Figure 9 demonstrates higher adsorption rates of metal-coated AC in the first 30 min of adsorption in comparison with AC-A10. To evaluate the adsorption rates of ACs, the constant rates for the first 30 min k₁ are reported (Table 8) as 0.077, 0.086, and 0.048 for 0.75% Fe-AC, 1.00% Al-AC, and AC-A10, accordingly. The metal coating improved the adsorption of DOC by up to 43% in the first 30 min. Previous studies reported that iron oxide enhanced the removal of high molecular weight NOM with UV absorbance higher than 280 through adsorption. The obtained results showed a higher initial DOC uptake in iron-coated pumices [75,76]. A past study reported that 60–70% of FA were adsorbed to the magnetic oxides in the first 10–20 min, and a pseudo-second order kinetic model was fitted to the data showing the effect of physiochemical adsorption [76]. Their reported data showed that more than 50% of HA was adsorbed to the adsorbent in the first 10 min. This is possibly due to the break of high molecular weight because of oxidation and the ligand exchange between functional groups of NOM (i.e., carboxyl/hydroxyl) and cations (i.e., aluminum and iron oxides) [77]. In addition, the break-in HMW NOM makes the hidden proper functional groups available [76] and increases the adsorption kinetic rates. The adsorption results for DOC in natural water for all three selected ACs in the present study were higher than the synthesized water containing HA. This can be due to better adsorption of low molecular weight NOM into ACs pores comparing to HA with large molecular sizes.

To evaluate the performance of AC-A10 and metal-coated ACs on the removal of the precursors of HAA5 and THM4 from natural water samples, the formation potential of HAA5 and THM4 was measured within 72 h of chlorination. The developed AC was mixed with natural water samples at a dosage of 0.02 to 0.50 g/L for 24 h. The treated water samples were tested for HAA5 and THM4. The results showed that the maximum adsorption capacities of HAA5 precursors at equilibrium (q_e) were 39.74, 34.03, and 22.44 mg/g for 1.00% Al-AC, 0.75% Fe-AC, and AC-A10, respectively. The q_e values for THM4 were 60.20, 52.25, and 42.78 mg/g, indicating that metal-coated ACs showed enhanced removal of THM4 (22.1% and 40.7% for Fe-AC and Al-AC, respectively) and HAA5 precursors (51.6% and 77.1% for Fe-AC and Al-AC, respectively).
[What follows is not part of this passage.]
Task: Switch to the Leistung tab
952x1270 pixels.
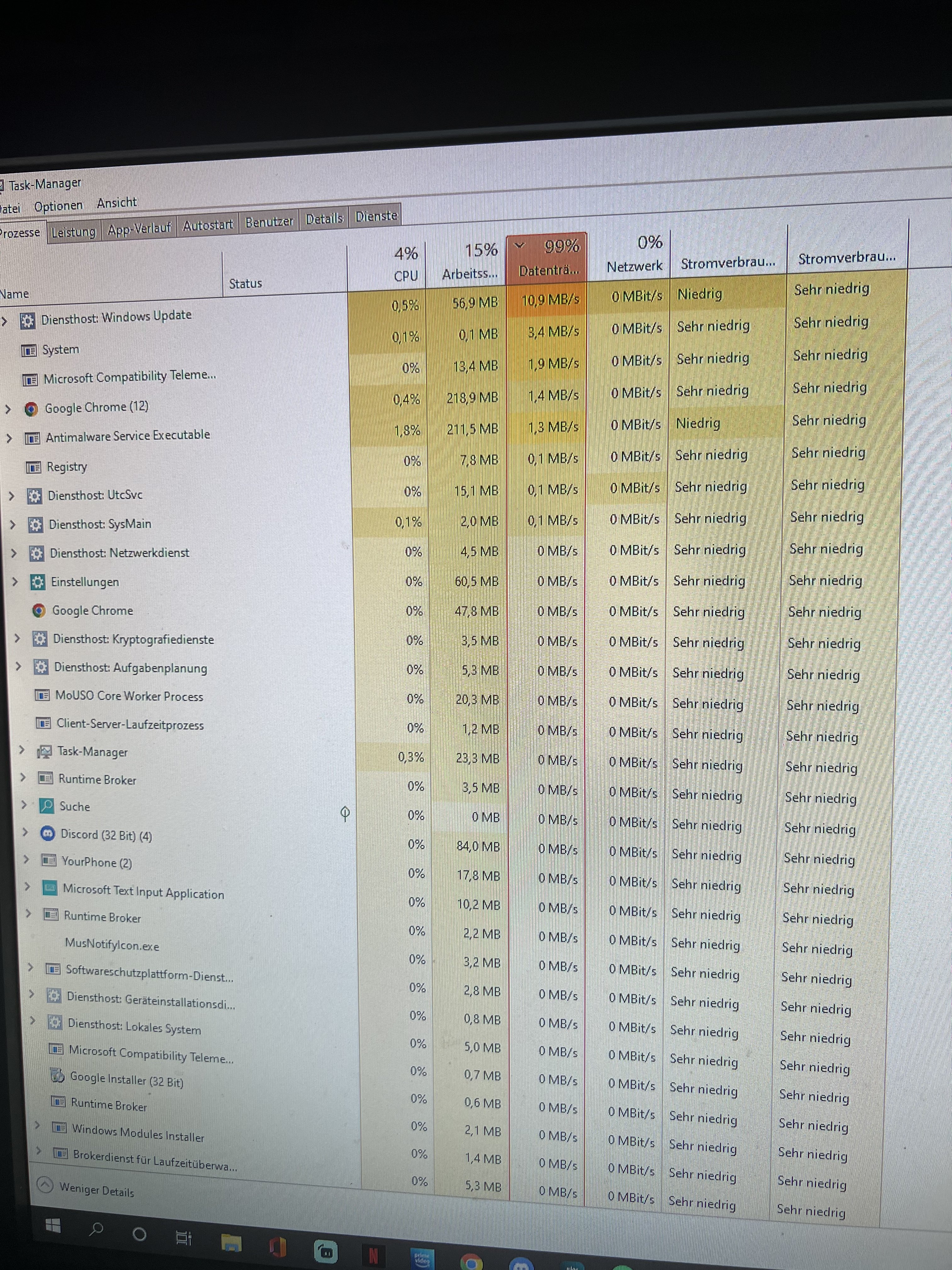Action: [x=73, y=232]
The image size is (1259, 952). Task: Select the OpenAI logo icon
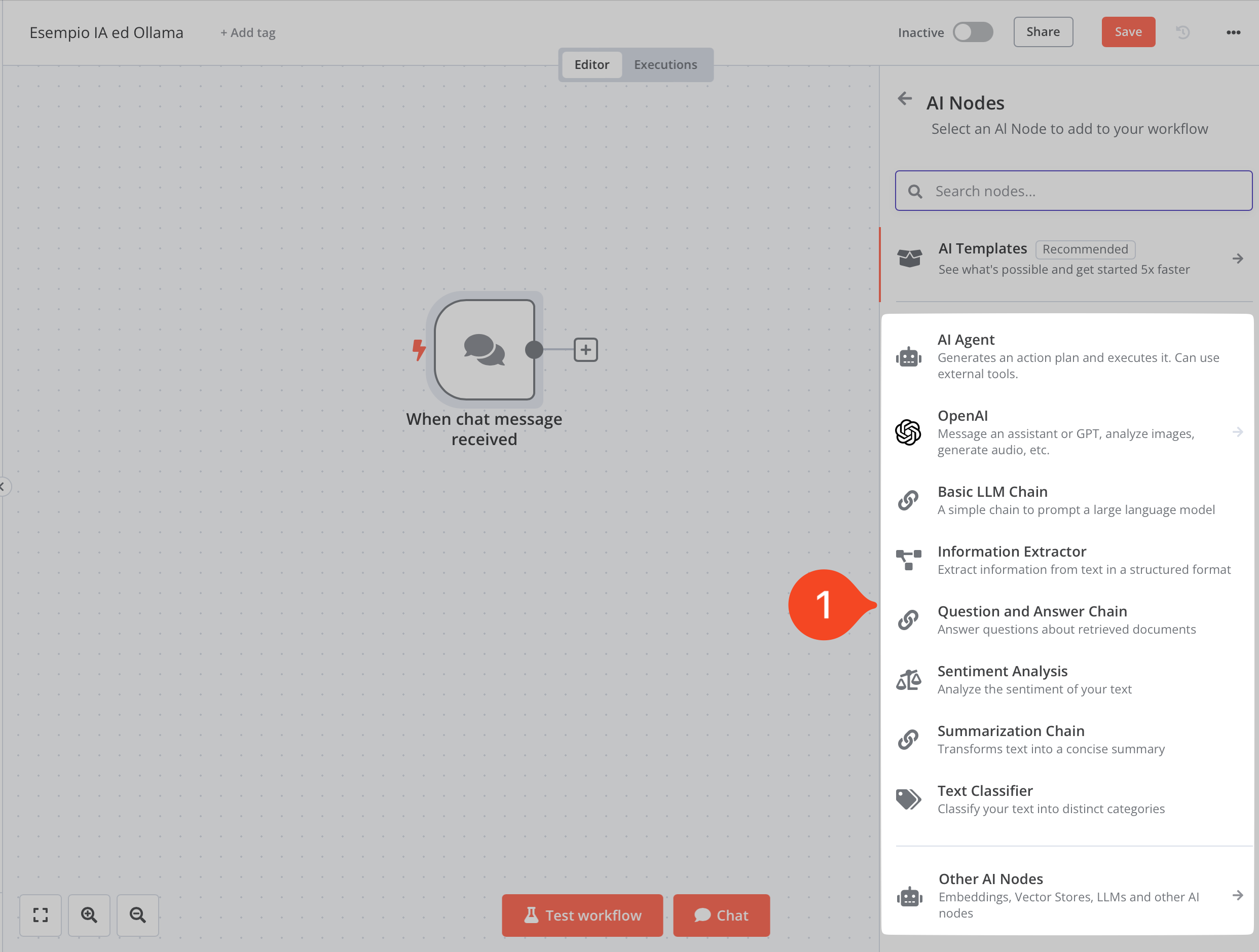[908, 432]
Beyond the first 30 min, no model was found to satisfy the data (Figure 9 and Table S2)

4. Conclusions

Low cost activated carbon was developed using fly ash from a local pulp and paper company for removing NOM from natural and synthetic water samples. The chemical activation using nitric acid concentration of 10% increased the surface area and improved mesoporosity of the developed AC-A10. Optimization of adsorption capacity showed that a dosage of 0.15 g/L of AC for 24 h would result in the maximized adsorption of DOC. Metal coating on AC-A10 using three valent ions of Fe and Al derived from ferric chloride and aluminum sulfate were optimized for the adsorption of DOC. The ratio of Al: AC of 1.00% and Fe: AC of 0.75% resulted in 44 and 35%, respectively, improvements in the adsorption capacities for DOC in comparison to AC-A10. However, a decrease in the surface area of the ACs was observed. The ACs were more effective in removing NOM from natural water samples than the synthetic water samples, which can be related to the better performance of AC in removing the low molecular weight NOM. The adsorption capacity of 1.00% Al-AC and 0.75% Fe-AC showed 77 and 51% improvement in HAA5 reduction, and their performances in THM4 reduction were 40.7 and 22.1%, respectively. The adsorption characteristics of 1.00% Al-AC outweigh the performance of 0.75% Fe-AC in NOM removal. The elemental analysis on the natural and treated water samples showed the ability of 1.00% Al-AC in removing Fe from water, which can be beneficial to the small water systems in NL with high levels of iron in the sources of drinking water.